On Giving Thanks
- Jose Caceres

- Nov 22, 2021
- 4 min read

It is said that we often fail to recognize the value of a thing until it has become a memory—that loss, therefore, is the catalyst of true appreciation. Surely we can all relate to this sentiment to some extent. A friend asks to borrow a book that has sat on its shelf in your study collecting dust for countless years. You hand it to him without a second thought, only to find yourself recalling the book’s merits later that day, taken at once by an urge to read it, now that it is no longer available to you. If it is fair to say that a habit shared by a great majority of a population is endemic to that populace or culture, perhaps it is also reasonable to suggest that a habit common to most of the world is simply an aspect of human nature. But whether we are inclined over time to grow comfortably indifferent to the people, places, and things that enrich our lives is not finally the point. What matters is whether we allow ourselves to succumb to this ruinous pitfall. Must we really suffer a loss to fully appreciate what we have?
Let us first set a meaning to the word. Appreciation is a feeling or expression of admiration, approval, or gratitude. To appreciate a thing is to recognize and celebrate its qualities. We express our appreciation through gratitude. Particularly where people we value are concerned, conveying gratitude is an essential act of goodwill and cordiality. It is a powerful bolster of bonds, a representation of the intrinsic merit these special individuals hold with us.
In order to properly appreciate the people, places, and things that are meaningful to us, we must first identify precisely what they are. Obvious though this may seem, I would argue it is an exercise too few of us regularly perform. By taking a moment each day to identify and acknowledge the elements of our lives that bring us joy, enrich us, teach us, and fill our hearts, we will renew and even grow our appreciation of them. This will also set the tone for a more positive day, as you progress through your quotidian motions thankful for what you do have, rather than resentful of what you do not have.
“It matters very little whether a man is discontented in the name of pessimism or progress, if his discontent does in fact paralyses his power of appreciating what he has got.” — G. K. Chesterton
Once you have taken inventory of the objects of your affection, consider the ways you might best express gratitude for them. For places and material items immediate to you, a silent acknowledgement of their worth is sufficient to renew their value to you. Remember to cherish the memories of people, places, and things lost, lest they fade from you entirely. For people who are special to you, the power of voicing your gratitude to them cannot be overstated. A simple “Good job!” in the workplace can have a profound effect on its recipient, and a “Thank you” spoken from the heart—not merely as a formality—can make a person’s day. This, in turn, can lead to a cascade of positive effects, driving people to perform at their best and even contributing to their wellbeing. Workplace satisfaction and a feeling of being genuinely valued are proven to lead to decreased stress levels, more restful sleep, and even improved metabolism. What is more, genuine expressions of gratitude inspire recipients to be more appreciative of others, creating a positive cycle of recognition.

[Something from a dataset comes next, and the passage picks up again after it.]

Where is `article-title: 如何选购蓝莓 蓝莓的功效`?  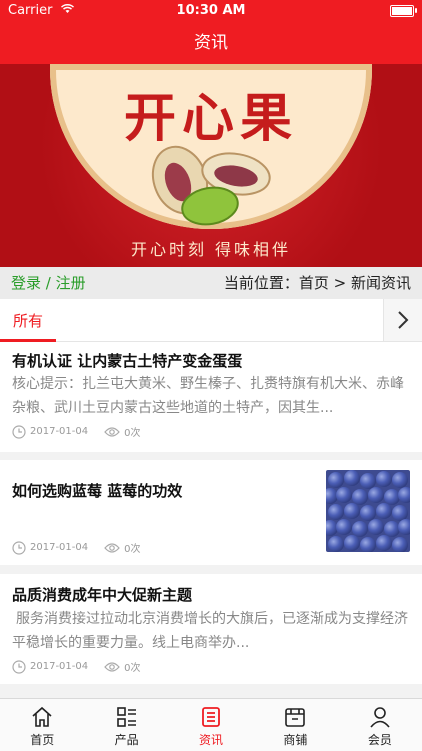 article-title: 如何选购蓝莓 蓝莓的功效 is located at coordinates (98, 491).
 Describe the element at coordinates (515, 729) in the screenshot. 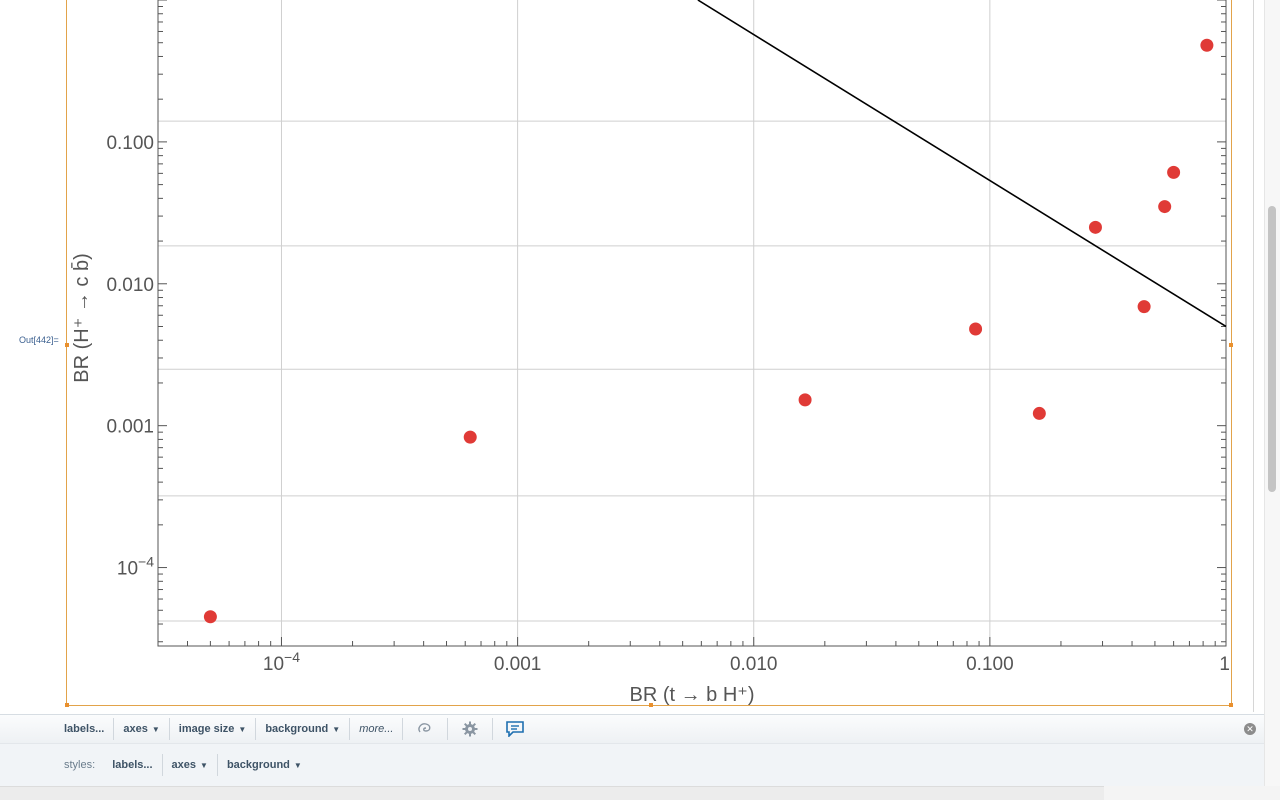

I see `comment-icon` at that location.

Finally, and crucially, you must not forget to count yourself among the people you appreciate. Self-auditing is an necessary step on the path to becoming the greatest iteration of yourself, but it is not only about identifying the areas in which you have room to grow; it is also about appreciating the work you have already done, celebrating your personal merits, and giving thanks for your God-given talents. Taking the time to express an authentic appreciation for the person you are is scientifically proven to have positive physical, mental, and emotional effects. Give thanks for what you have earned, as well, and remember that a little is enough if you spend it wisely, but too much is not enough if you spend it unwisely.
“Happiness is a way station between too much and too little.” — Channing Pollock
Gratitude is strongly and consistently associated with greater happiness. Remember how wonderful it feels to be appreciated, and you will naturally want to endow others with that same feeling. Through these small transactions of the heart, we will enjoy greater positivity, relish good experiences, improve our health, better deal with adversity, and build stronger relationships. It could be said, then, that the road to a better tomorrow is but a "thank you" away.
May the Lord help you to see His face in the young and the old, in the suffering and the lonely. May you share your gifts with those in need. May we be always thankful for the many blessings God has bestowed on us.